### Given passage
IBM said its first virtualisation engine, which allows customers to pool storage capacity from different arrays...
so that it can be served up to application servers like a utility, will be available on 25 July.
IBM's TotalStorage San Volume Controller and San Integration Server are designed to provide a centralised point of control for volume management; increase storage administrator efficiency; provide a common platform for advanced functions like copy services, quality of service and security and improve storage capacity utilisation.
The Linux-based San Volume Controller will, initially, pool storage capacity only on IBM's own Shark and FAStT storage servers. Prices start at $60,000 (£36,767) and comes with two processing servers or engines and two power supplies for redundancy.
Additional engines will be sold for $27,000 (£16,551) a pair.
IBM is also offering a prepackaged system that combines the Volume Controller with a FAStT600 array and redundant fibre channel switches that will start at $150,000 (£91,945) for a 500GByte system that can scale to 83TBytes.
######
### Data extracts
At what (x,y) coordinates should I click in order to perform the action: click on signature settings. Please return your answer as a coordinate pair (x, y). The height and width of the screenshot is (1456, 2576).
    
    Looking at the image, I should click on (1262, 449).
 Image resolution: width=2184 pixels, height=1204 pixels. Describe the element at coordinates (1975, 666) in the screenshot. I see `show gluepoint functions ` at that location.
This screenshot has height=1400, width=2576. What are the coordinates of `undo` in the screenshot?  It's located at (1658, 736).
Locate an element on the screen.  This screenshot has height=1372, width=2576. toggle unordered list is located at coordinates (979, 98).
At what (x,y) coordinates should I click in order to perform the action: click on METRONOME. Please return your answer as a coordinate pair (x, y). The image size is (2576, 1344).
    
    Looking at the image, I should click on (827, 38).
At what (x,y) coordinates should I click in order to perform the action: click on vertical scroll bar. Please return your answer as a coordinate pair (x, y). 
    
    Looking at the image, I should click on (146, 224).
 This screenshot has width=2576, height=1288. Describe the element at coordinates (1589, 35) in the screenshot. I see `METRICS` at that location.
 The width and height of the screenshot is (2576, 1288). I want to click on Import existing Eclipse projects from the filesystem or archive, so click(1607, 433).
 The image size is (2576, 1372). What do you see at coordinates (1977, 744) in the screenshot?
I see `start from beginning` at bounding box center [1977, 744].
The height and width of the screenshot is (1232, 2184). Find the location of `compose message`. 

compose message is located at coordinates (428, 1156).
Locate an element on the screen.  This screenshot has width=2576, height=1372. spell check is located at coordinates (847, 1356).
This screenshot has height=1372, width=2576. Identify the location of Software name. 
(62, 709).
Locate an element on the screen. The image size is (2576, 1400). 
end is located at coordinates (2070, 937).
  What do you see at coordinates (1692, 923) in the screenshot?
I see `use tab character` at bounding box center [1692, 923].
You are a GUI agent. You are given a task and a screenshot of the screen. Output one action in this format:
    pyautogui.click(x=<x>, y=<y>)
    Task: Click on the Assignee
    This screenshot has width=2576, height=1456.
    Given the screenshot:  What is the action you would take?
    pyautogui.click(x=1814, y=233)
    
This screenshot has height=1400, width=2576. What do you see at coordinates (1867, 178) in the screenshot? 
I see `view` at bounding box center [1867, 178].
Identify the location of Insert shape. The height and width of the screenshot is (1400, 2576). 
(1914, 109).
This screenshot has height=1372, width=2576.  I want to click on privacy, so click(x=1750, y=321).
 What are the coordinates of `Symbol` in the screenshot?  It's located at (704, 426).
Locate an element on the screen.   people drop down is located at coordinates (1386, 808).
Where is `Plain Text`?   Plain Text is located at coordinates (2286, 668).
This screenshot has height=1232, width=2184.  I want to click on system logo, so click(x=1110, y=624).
######
• Work required: Write out the IBM storage text again from "so that it can" to "(£16,551) a pair.", switching "redundancy" to "backup".

• The answer:
so that it can be served up to application servers like a utility, will be available on 25 July.
IBM's TotalStorage San Volume Controller and San Integration Server are designed to provide a centralised point of control for volume management; increase storage administrator efficiency; provide a common platform for advanced functions like copy services, quality of service and security and improve storage capacity utilisation.
The Linux-based San Volume Controller will, initially, pool storage capacity only on IBM's own Shark and FAStT storage servers. Prices start at $60,000 (£36,767) and comes with two processing servers or engines and two power supplies for backup.
Additional engines will be sold for $27,000 (£16,551) a pair.